I suppose all relationships reach a point where change feels messy. It feels like T and I are reaching that mess. After all, we have now been doing whatever this is we're doing for 3 months, several times per week.
It would probably be more productive if I look at what I need to do rather than to point fingers or complain about what I don't like. After all, my background in this thing-we-live-in is to accept that the Dominant is ultimately in charge. It also means that I don't have to always like what he decides we are going to do.
To be honest, I think that attitude sort of stuns him. You see, he is the consummate sadist first and a dominant second. I, on the other hand, am the text-book submissive first and a masochist second. So, we aren't the perfect match. That probably helps to explain some of the mess in which we occasionally find ourselves.
I approach everything from the submissive point of view, while he approaches it from the sadist viewpoint. Some people may not see a difference, but there is a subtle one. Another way to present it is that he has focused his development in the s & m arena. My development has been concentrated in the d/s area. We are now trying to find a way to meet in the middle.

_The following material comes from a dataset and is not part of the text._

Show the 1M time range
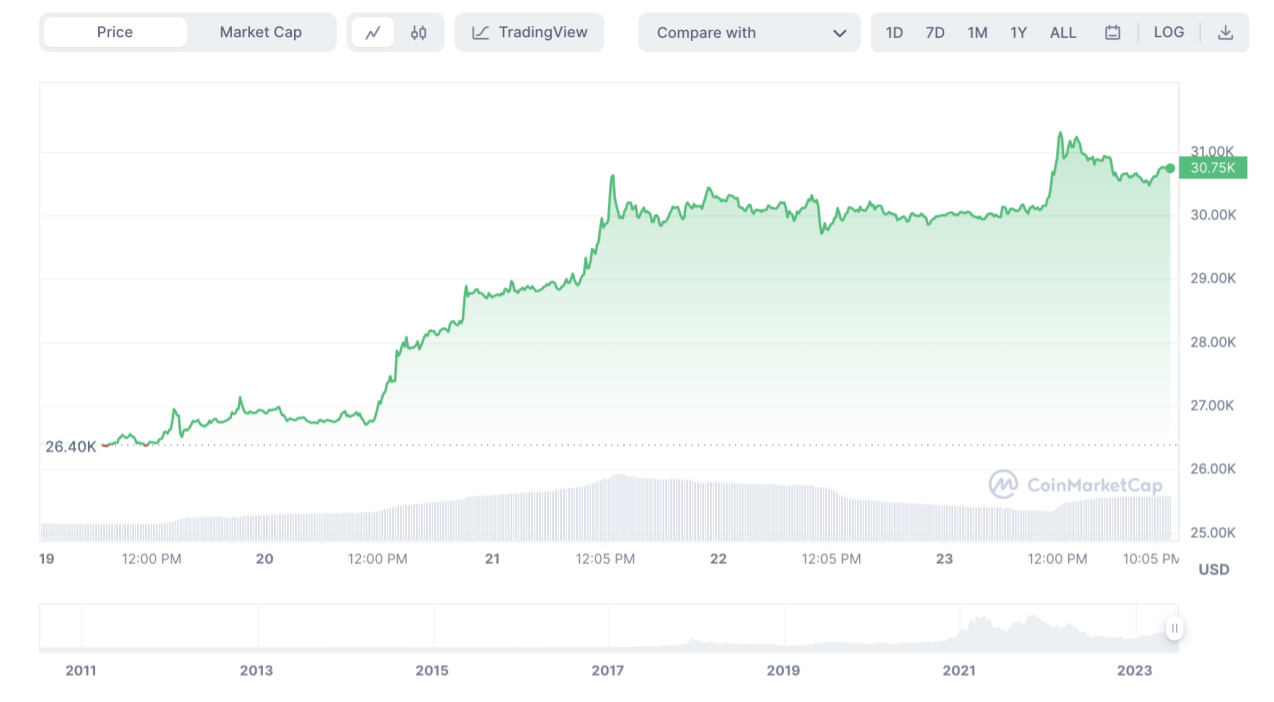 (x=977, y=33)
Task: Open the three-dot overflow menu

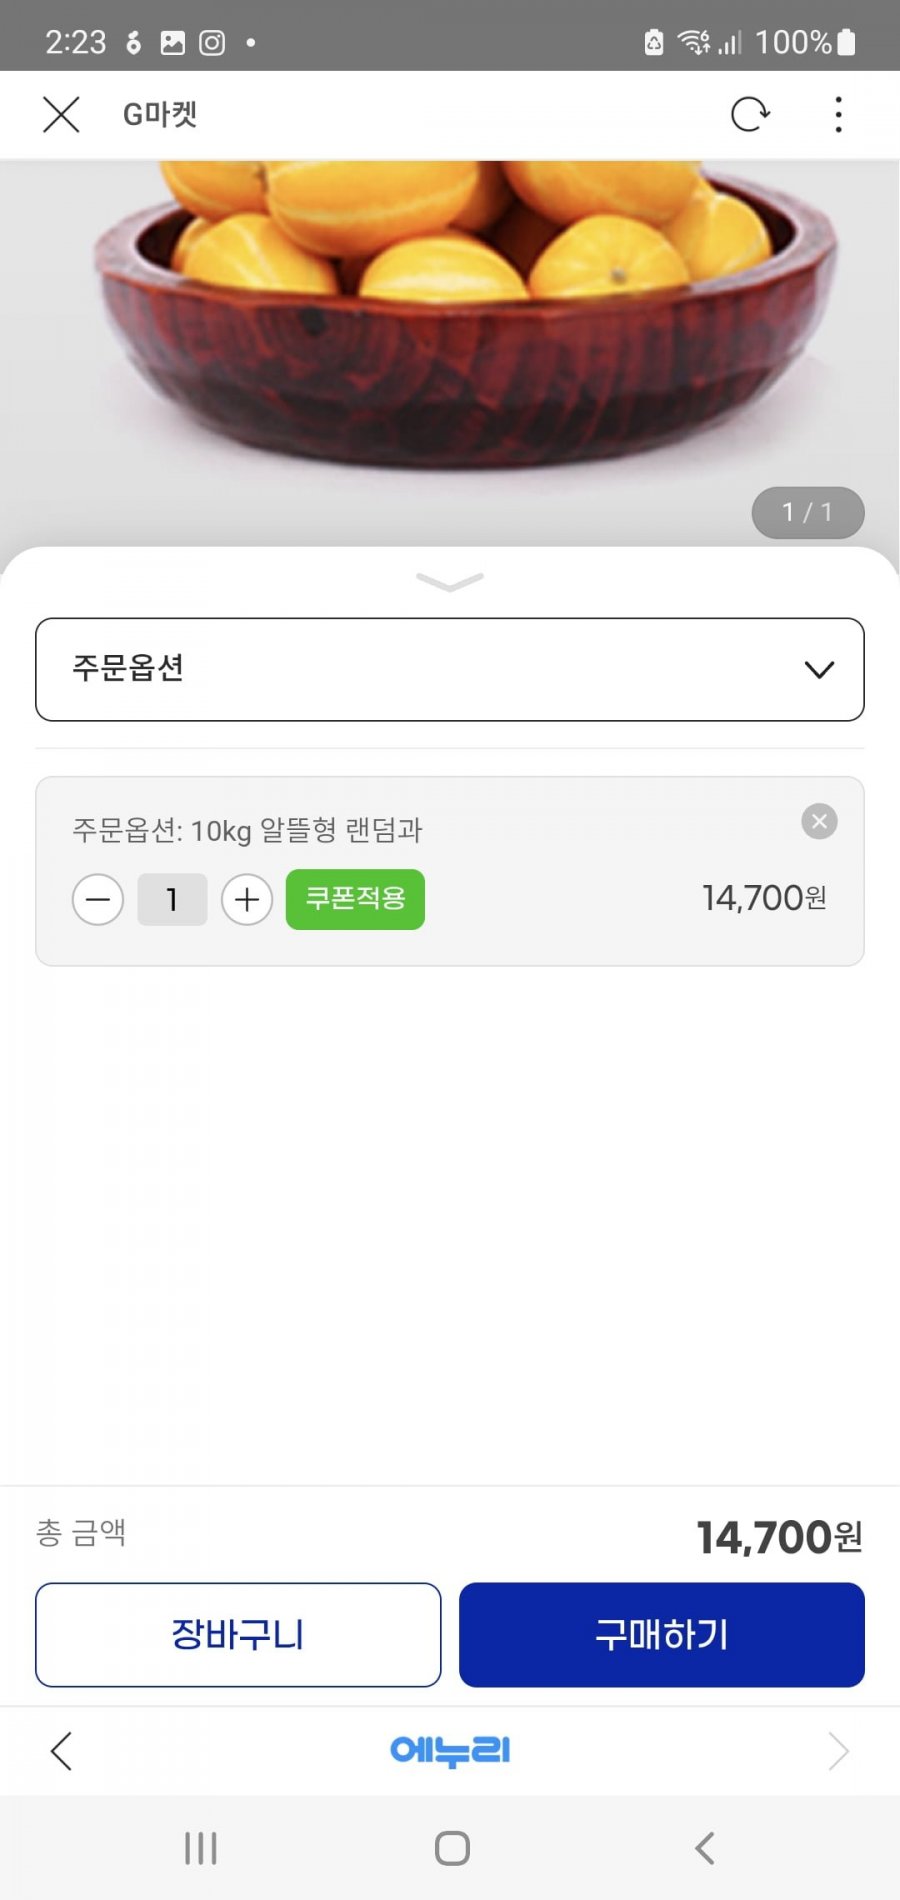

As one could imagine, there are occasional communication break-downs. Those are difficult for me. I have been without a Dominant-based relationship for several years. During that time, I have gotten used to having only myself and my opinions to worry about. Now, I am trying to find those filters that I used to have. You know, the "think before you speak", the "you are reflecting on him", and the "you don't have to like it, just obey" types of filters. Oh, and don't forget the "you have to just trust sometimes" one.

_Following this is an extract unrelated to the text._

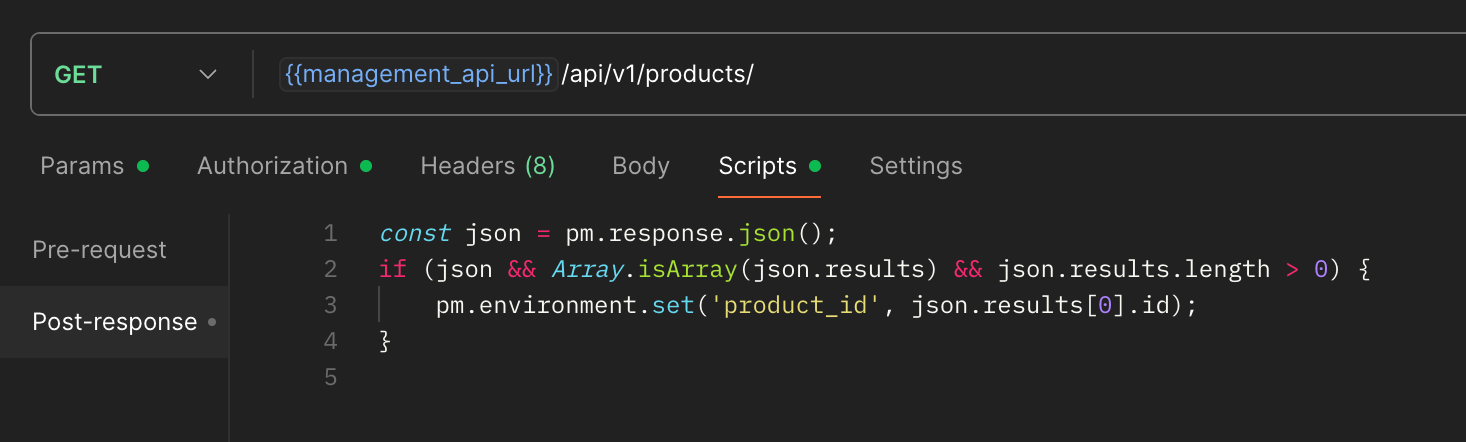
Task: Open the Authorization tab
Action: pyautogui.click(x=272, y=166)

So, there are several things I am finding that I HAVE to do better about.
1) Trust, trust, trust. He hasn't violated my trust a single time. I disappoint him when I lack trust.
2) Shut up, Melonie. Quit over-thinking every detail, you OCD-riddled sub. Relax and let him learn. After all, his magnificent intelligence was one of the things that attracted you, so let him figure out this Dominance thing. I'll bet he gets it without any direction from you.
3) Stop assuming that any change is a threat to what the two of you have. That is fear talking in your head.
4) Don't forget that you have established boundaries. If you don't remember that, the whole thing becomes a heart-hurt waiting to happen.
5) Appreciate the ride! Who would have ever suspected that such a heavy masochist was living inside? And he is giving you the opportunity to experience that!